Hmm: I'm not sure there is a one-size-fits-all solution for this.
You will need to think very specifically about what you need to achieve
here, and set up the tables and relationships according. Then you can begin
to think about how to best interface this with forms and subforms, and how
to print out reports.
Examples of things to think about:
- What is an 'appointment'? What does it involve, e.g. exactly one staff
member + exactly one client? Or could there be times when an appointment
involves multple staff members and/or multiple clients? (This will affect
the way you tie appointments to your table of clients, and whether employees
may need to be recorded in the same table as clients but marked with a
special role.)
- Do you need to differentiate between what's scheduled and what actually
occurred? There is a difference (e.g. when a client doesn't show, or when 5
clients were scheduled for meeting, but fewer/more actually turned up.)

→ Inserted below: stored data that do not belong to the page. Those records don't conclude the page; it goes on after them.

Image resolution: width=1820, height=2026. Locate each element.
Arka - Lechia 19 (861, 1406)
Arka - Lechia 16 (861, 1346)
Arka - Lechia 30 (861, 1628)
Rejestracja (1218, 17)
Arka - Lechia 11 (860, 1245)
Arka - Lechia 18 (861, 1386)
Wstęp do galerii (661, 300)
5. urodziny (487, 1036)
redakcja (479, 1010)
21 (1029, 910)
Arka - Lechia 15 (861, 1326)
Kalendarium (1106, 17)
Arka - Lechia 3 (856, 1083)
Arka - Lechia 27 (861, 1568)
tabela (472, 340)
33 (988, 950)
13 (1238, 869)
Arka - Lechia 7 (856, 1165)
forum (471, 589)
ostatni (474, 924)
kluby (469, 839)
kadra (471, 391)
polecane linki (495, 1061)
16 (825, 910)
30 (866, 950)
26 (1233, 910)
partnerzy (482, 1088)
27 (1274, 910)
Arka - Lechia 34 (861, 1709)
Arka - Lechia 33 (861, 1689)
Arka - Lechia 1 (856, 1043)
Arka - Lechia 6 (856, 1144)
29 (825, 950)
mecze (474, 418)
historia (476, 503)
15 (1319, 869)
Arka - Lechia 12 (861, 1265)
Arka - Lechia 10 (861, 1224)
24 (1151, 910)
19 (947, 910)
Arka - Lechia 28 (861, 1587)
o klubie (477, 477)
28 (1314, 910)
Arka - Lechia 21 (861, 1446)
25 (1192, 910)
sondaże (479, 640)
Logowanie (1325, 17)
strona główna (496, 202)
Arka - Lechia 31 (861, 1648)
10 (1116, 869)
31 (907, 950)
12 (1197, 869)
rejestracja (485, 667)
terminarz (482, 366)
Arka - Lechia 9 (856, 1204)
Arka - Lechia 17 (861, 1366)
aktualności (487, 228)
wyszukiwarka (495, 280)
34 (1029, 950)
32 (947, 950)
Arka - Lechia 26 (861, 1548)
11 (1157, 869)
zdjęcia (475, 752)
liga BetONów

- Do you need to handle recurring appointments? With varying frequencies?
And perhaps no termination date?
- Would it be better to do this with a shared Outlook/Exchange calendar, or
to do it in Access?
- How is your billing organised? Separate invoice for each appointment, or
periodic billing (e.g. for all uninvoiced appointments in a month/quarter)?
- Is the basis of billing purely the hourly rate of the people involved? Or
is there more to it, so that the database cannot batch these automatically
and they must be entered manually?
- Do you need to track payments received as well as billed? Taxes included?
Periodic statements? Or do you need to export something in a format that
your accounting program can invoice? (You certainly don't want to write an
entire accounting program in Access.)
Hopefully some of those questions will help you to think clearly about this.